Task item: For this exercise, repeat each entry exactly as written.

(Stored data entries)
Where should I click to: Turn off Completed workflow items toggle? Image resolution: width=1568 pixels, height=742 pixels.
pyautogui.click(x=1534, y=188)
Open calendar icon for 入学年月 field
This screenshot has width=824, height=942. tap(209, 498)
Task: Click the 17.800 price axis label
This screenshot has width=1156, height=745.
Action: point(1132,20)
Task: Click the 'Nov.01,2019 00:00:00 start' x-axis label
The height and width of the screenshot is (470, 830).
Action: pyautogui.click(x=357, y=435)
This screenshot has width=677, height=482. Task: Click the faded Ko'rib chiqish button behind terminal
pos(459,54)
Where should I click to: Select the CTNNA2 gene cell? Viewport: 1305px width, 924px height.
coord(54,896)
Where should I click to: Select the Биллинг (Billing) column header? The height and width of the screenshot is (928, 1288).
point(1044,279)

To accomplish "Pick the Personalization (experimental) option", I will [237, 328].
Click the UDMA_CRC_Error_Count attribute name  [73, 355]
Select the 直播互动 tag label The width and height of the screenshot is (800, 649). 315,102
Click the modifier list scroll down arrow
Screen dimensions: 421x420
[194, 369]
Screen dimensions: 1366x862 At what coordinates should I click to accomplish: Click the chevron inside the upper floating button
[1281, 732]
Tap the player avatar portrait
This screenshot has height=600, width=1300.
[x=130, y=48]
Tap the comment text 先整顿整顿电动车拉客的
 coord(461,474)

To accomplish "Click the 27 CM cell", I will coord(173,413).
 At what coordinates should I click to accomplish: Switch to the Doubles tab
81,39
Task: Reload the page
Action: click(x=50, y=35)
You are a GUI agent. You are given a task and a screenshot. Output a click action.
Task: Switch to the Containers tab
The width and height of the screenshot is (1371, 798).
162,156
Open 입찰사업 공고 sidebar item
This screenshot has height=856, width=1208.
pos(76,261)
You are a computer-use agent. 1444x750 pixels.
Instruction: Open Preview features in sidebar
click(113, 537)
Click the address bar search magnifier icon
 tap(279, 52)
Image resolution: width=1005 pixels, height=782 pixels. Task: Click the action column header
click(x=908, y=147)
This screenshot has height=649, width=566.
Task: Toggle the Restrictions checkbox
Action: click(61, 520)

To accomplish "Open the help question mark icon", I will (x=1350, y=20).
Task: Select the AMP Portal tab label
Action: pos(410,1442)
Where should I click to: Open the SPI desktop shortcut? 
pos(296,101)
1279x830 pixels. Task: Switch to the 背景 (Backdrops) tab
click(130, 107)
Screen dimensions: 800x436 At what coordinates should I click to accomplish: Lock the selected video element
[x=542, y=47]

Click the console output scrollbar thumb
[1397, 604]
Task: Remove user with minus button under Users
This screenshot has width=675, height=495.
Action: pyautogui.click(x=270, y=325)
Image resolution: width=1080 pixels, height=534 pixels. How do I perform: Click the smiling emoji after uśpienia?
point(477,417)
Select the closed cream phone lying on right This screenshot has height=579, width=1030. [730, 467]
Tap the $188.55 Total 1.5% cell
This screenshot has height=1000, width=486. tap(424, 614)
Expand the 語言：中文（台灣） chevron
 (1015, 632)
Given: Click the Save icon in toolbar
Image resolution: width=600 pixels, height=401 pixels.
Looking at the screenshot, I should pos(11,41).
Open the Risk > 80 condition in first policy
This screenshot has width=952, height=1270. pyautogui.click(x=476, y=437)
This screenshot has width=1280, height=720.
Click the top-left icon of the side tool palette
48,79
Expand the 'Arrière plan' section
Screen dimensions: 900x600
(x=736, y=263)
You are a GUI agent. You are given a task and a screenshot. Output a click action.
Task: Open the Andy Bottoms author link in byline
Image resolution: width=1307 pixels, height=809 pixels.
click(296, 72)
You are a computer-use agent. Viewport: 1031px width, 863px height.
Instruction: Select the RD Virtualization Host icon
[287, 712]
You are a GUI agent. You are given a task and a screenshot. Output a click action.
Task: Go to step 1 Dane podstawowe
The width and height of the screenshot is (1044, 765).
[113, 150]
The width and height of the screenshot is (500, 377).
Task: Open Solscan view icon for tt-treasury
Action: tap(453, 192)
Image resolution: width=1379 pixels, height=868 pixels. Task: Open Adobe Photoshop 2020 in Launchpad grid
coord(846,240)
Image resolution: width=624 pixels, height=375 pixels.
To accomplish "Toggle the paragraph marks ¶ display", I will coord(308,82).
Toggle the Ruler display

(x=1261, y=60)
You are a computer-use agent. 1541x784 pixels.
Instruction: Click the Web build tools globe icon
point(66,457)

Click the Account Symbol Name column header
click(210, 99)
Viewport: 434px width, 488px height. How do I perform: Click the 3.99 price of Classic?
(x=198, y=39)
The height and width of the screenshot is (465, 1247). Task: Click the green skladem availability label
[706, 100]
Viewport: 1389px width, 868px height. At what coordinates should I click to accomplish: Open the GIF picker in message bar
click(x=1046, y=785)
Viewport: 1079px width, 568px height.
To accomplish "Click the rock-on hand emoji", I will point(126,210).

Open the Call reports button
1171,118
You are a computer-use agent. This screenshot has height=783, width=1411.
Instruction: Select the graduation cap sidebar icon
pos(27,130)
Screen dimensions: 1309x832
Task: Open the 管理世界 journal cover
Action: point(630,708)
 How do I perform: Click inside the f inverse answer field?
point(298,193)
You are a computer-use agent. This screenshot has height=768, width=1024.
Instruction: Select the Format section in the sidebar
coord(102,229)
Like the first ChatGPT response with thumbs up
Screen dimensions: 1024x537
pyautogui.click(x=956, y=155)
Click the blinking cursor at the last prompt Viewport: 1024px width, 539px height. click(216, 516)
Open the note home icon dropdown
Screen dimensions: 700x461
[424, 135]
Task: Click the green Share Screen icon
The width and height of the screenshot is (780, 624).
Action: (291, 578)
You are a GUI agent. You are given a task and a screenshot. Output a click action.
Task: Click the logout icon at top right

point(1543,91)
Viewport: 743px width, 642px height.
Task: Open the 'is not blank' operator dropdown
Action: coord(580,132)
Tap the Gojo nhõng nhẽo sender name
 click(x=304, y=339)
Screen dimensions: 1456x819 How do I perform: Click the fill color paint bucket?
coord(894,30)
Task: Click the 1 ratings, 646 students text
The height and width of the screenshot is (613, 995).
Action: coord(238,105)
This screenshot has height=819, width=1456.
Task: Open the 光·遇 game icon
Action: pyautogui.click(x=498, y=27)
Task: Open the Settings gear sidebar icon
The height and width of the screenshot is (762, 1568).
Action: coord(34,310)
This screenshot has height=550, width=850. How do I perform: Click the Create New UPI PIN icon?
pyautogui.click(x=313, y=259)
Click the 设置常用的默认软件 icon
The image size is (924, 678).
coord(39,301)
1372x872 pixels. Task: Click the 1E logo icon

Exercise response:
Where should I click to: Turn off Completed workflow items toggle? Image resolution: width=1568 pixels, height=742 pixels.
pyautogui.click(x=1534, y=188)
Open calendar icon for 入学年月 field
This screenshot has width=824, height=942. tap(209, 498)
Task: Click the 17.800 price axis label
This screenshot has width=1156, height=745.
Action: point(1132,20)
Task: Click the 'Nov.01,2019 00:00:00 start' x-axis label
The height and width of the screenshot is (470, 830).
Action: pyautogui.click(x=357, y=435)
This screenshot has width=677, height=482. Task: Click the faded Ko'rib chiqish button behind terminal
pos(459,54)
Where should I click to: Select the CTNNA2 gene cell? Viewport: 1305px width, 924px height.
coord(54,896)
Where should I click to: Select the Биллинг (Billing) column header? The height and width of the screenshot is (928, 1288).
point(1044,279)

To accomplish "Pick the Personalization (experimental) option", I will [237, 328].
Click the UDMA_CRC_Error_Count attribute name  [73, 355]
Select the 直播互动 tag label The width and height of the screenshot is (800, 649). 315,102
Click the modifier list scroll down arrow
Screen dimensions: 421x420
[194, 369]
Screen dimensions: 1366x862 At what coordinates should I click to accomplish: Click the chevron inside the upper floating button
[1281, 732]
Tap the player avatar portrait
This screenshot has height=600, width=1300.
[x=130, y=48]
Tap the comment text 先整顿整顿电动车拉客的
 coord(461,474)

To accomplish "Click the 27 CM cell", I will coord(173,413).
 At what coordinates should I click to accomplish: Switch to the Doubles tab
81,39
Task: Reload the page
Action: click(x=50, y=35)
You are a GUI agent. You are given a task and a screenshot. Output a click action.
Task: Switch to the Containers tab
The width and height of the screenshot is (1371, 798).
162,156
Open 입찰사업 공고 sidebar item
This screenshot has height=856, width=1208.
pos(76,261)
You are a computer-use agent. 1444x750 pixels.
Instruction: Open Preview features in sidebar
click(113, 537)
Click the address bar search magnifier icon
 tap(279, 52)
Image resolution: width=1005 pixels, height=782 pixels. Task: Click the action column header
click(x=908, y=147)
This screenshot has height=649, width=566.
Task: Toggle the Restrictions checkbox
Action: click(61, 520)

To accomplish "Open the help question mark icon", I will (x=1350, y=20).
Task: Select the AMP Portal tab label
Action: pos(410,1442)
Where should I click to: Open the SPI desktop shortcut? 
pos(296,101)
1279x830 pixels. Task: Switch to the 背景 (Backdrops) tab
click(130, 107)
Screen dimensions: 800x436 At what coordinates should I click to accomplish: Lock the selected video element
[x=542, y=47]

Click the console output scrollbar thumb
[1397, 604]
Task: Remove user with minus button under Users
This screenshot has width=675, height=495.
Action: pyautogui.click(x=270, y=325)
Image resolution: width=1080 pixels, height=534 pixels. How do I perform: Click the smiling emoji after uśpienia?
point(477,417)
Select the closed cream phone lying on right This screenshot has height=579, width=1030. [730, 467]
Tap the $188.55 Total 1.5% cell
This screenshot has height=1000, width=486. tap(424, 614)
Expand the 語言：中文（台灣） chevron
 (1015, 632)
Given: Click the Save icon in toolbar
Image resolution: width=600 pixels, height=401 pixels.
Looking at the screenshot, I should pos(11,41).
Open the Risk > 80 condition in first policy
This screenshot has width=952, height=1270. pyautogui.click(x=476, y=437)
This screenshot has width=1280, height=720.
Click the top-left icon of the side tool palette
48,79
Expand the 'Arrière plan' section
Screen dimensions: 900x600
(x=736, y=263)
You are a GUI agent. You are given a task and a screenshot. Output a click action.
Task: Open the Andy Bottoms author link in byline
Image resolution: width=1307 pixels, height=809 pixels.
click(296, 72)
You are a computer-use agent. Viewport: 1031px width, 863px height.
Instruction: Select the RD Virtualization Host icon
[287, 712]
You are a GUI agent. You are given a task and a screenshot. Output a click action.
Task: Go to step 1 Dane podstawowe
The width and height of the screenshot is (1044, 765).
[113, 150]
The width and height of the screenshot is (500, 377).
Task: Open Solscan view icon for tt-treasury
Action: tap(453, 192)
Image resolution: width=1379 pixels, height=868 pixels. Task: Open Adobe Photoshop 2020 in Launchpad grid
coord(846,240)
Image resolution: width=624 pixels, height=375 pixels.
To accomplish "Toggle the paragraph marks ¶ display", I will coord(308,82).
Toggle the Ruler display

(x=1261, y=60)
You are a computer-use agent. 1541x784 pixels.
Instruction: Click the Web build tools globe icon
point(66,457)

Click the Account Symbol Name column header
click(210, 99)
Viewport: 434px width, 488px height. How do I perform: Click the 3.99 price of Classic?
(x=198, y=39)
The height and width of the screenshot is (465, 1247). Task: Click the green skladem availability label
[706, 100]
Viewport: 1389px width, 868px height. At what coordinates should I click to accomplish: Open the GIF picker in message bar
click(x=1046, y=785)
Viewport: 1079px width, 568px height.
To accomplish "Click the rock-on hand emoji", I will point(126,210).

Open the Call reports button
1171,118
You are a computer-use agent. This screenshot has height=783, width=1411.
Instruction: Select the graduation cap sidebar icon
pos(27,130)
Screen dimensions: 1309x832
Task: Open the 管理世界 journal cover
Action: point(630,708)
 How do I perform: Click inside the f inverse answer field?
point(298,193)
You are a computer-use agent. This screenshot has height=768, width=1024.
Instruction: Select the Format section in the sidebar
coord(102,229)
Like the first ChatGPT response with thumbs up
Screen dimensions: 1024x537
pyautogui.click(x=956, y=155)
Click the blinking cursor at the last prompt Viewport: 1024px width, 539px height. click(216, 516)
Open the note home icon dropdown
Screen dimensions: 700x461
[424, 135]
Task: Click the green Share Screen icon
The width and height of the screenshot is (780, 624).
Action: (291, 578)
You are a GUI agent. You are given a task and a screenshot. Output a click action.
Task: Click the logout icon at top right

point(1543,91)
Viewport: 743px width, 642px height.
Task: Open the 'is not blank' operator dropdown
Action: coord(580,132)
Tap the Gojo nhõng nhẽo sender name
 click(x=304, y=339)
Screen dimensions: 1456x819 How do I perform: Click the fill color paint bucket?
coord(894,30)
Task: Click the 1 ratings, 646 students text
The height and width of the screenshot is (613, 995).
Action: coord(238,105)
This screenshot has height=819, width=1456.
Task: Open the 光·遇 game icon
Action: pyautogui.click(x=498, y=27)
Task: Open the Settings gear sidebar icon
The height and width of the screenshot is (762, 1568).
Action: coord(34,310)
This screenshot has height=550, width=850. How do I perform: Click the Create New UPI PIN icon?
pyautogui.click(x=313, y=259)
Click the 设置常用的默认软件 icon
The image size is (924, 678).
coord(39,301)
1372x872 pixels. Task: Click the 1E logo icon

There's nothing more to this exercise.